Image copy finder
Description:
Image copy finder attempts to find copies of images in folders selected by the user. After initial scan
if any pairs of similar-looking images are found, they are displayed to the user. User can then decide for each pair
to move one of the images into user-selected "delete" folder or ignore that pair.
Important tip:
If you compare a large amount of images it might not only take a long time, but also a lot of memory space.

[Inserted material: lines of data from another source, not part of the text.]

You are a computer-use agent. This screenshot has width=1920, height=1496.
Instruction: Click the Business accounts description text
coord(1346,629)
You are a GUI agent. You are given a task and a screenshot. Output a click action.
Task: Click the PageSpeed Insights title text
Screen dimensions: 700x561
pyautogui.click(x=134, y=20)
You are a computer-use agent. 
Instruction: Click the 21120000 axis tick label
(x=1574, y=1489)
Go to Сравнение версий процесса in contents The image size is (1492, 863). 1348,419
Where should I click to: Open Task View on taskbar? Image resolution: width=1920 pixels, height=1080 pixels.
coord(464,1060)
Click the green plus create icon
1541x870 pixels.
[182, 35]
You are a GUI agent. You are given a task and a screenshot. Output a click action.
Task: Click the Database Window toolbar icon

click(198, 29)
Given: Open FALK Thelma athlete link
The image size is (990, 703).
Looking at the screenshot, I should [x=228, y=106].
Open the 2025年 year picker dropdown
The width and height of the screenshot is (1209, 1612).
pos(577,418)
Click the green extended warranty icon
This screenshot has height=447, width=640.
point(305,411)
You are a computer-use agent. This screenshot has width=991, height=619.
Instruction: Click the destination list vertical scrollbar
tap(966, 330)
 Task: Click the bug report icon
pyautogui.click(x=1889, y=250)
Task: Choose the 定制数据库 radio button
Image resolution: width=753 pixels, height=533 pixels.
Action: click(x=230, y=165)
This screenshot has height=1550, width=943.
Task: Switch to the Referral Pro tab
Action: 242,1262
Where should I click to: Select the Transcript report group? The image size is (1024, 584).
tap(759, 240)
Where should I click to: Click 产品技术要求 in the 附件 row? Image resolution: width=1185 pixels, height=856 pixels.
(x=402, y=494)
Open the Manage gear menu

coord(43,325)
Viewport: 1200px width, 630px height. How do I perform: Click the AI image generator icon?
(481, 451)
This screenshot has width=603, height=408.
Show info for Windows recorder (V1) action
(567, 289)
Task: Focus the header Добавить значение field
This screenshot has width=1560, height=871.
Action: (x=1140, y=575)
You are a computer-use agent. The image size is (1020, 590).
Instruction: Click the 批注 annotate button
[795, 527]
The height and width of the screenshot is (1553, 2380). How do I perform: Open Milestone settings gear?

The application might not crash, but the thread that compares images will be probably killed, resulting in no progress
at all.
If you fear that it might happen, select lower size of compared image (for example less than 64)
Syntax:
Simple queries:
Put each folder into different line:
C:\example folder
C:\example folder2
Recursive queries:
Put a plus sign before folder which you want to open recursively:
+C:\example folder
C:\example folder2
"example folder" will be opened recursively. All folders found recursively are considered to be the same as parent
folder during comparison (they belong in the same group).
Local queries
If contents of one folder should be compared only locally (within this group), put at "L" the start of the line:
L +C:\example folder
L C:\example folder2
Contents of "example folder" will not be compared with contents of "example folder2".
Global queries
If contents of one folder should be compared only globally (with files from outside this group), put "G" at the
start of the line:
G +C:\example folder
G C:\example folder2
L +C:\example folder3
Contents of "example folder" will be compared with contents of "example folder2" but not "example folder3". Contents
of "example folder" and "example folder2" will not be compared locally.
Join groups
If you want for a list of folders to behave like a one folder put "JOIN (" at the start of the group and ")" at the
end:
JOIN (
+C:\example folder
C:\example folder2
)
Both operators need to be the only things in their line. Folders inside of group cannot have local or global
modifiers.
Joined folders behave like a single folder. Local or global modifier can be placed before "JOIN (":
C:\example folder3
G JOIN (
+C:\example folder
+C:\example folder2
)
Contents of "example folder3" will be compared with contents of "example folder" and "example folder2" as if the
latter were a single folder.
How it works:
Image copy finder (ICF) works in two phases:
- Finding and preparing images
During this phase ICF looks for images in given folders. It scales down all of the found images, blurs them, and
keeps them in memory.
Blurring allows for elimination of artifacts caused by compression.
- Comparing images
All of the processed images are compared with each other on pixel-by-pixel basis. If they are similar enough,
they
are added as a pair to list containing similar images.
After completing those two phases list of pairs of images is displayed to the user.
Scan-processing
Description:
This module contains filters created to make printed images cleaner, no matter whether they come from image or from presentation, or from a book.
Filters can be used on either a single image or on .pdf file.
Currently there are two modules: high-pass-filter and quantization.
High pass filter works by dividing the original image by the blurred version of it.
Quantization is based on
mzucker.github.io/2016/09/20/noteshrink.html
Both provide varying results depending on the input and the settings.
In simple cases quantization method is better, although it is slower.
Comparison: (original/highpass/quantization)
Image compression
Description:
Image compression uses my custom lossy compression algorithm to compress images. It uses a combination of chroma
subsampling, dictionary compression and RLE compression. Additional improvements are planned.
Do not use it for serious storage currently - it is too slow and sometimes the files are damaged
File structure:
Best way to describe algorithm is to describe its file structure (somewhat outdated currently):
- Header
Header contains information about:
- Algorithm name
- Version that this file was compressed with
- Last version that can decode this file
- Flags (currently unused)
- Width
- Height
- Block size - image is divided into blocks of this size
- Blocks:
Each block describes Y, Cb or Cr layer in YCbCr color space.
Each block contains information about:
- Dictionary
Dictionary is generated using K-Means algorithm and Y and CbCr weights provided by user. Contains:
- Dictionary size
- Y/Cb/Cr values ordered by ID
- Compressed lines
Each of the lines is compressed using one of the compression algorithms:
- RLE
RLE handles simple cases where only one or two colors are used and they exists simple way to describe
them.
- Differential
Differential handles most cases. If value is the same as the last value, only "REPEAT" information is
encoded.
- Simple
Simple handles basic cases, where only two values are present. In those cases using differential method
would always lead to increase in compressed file size.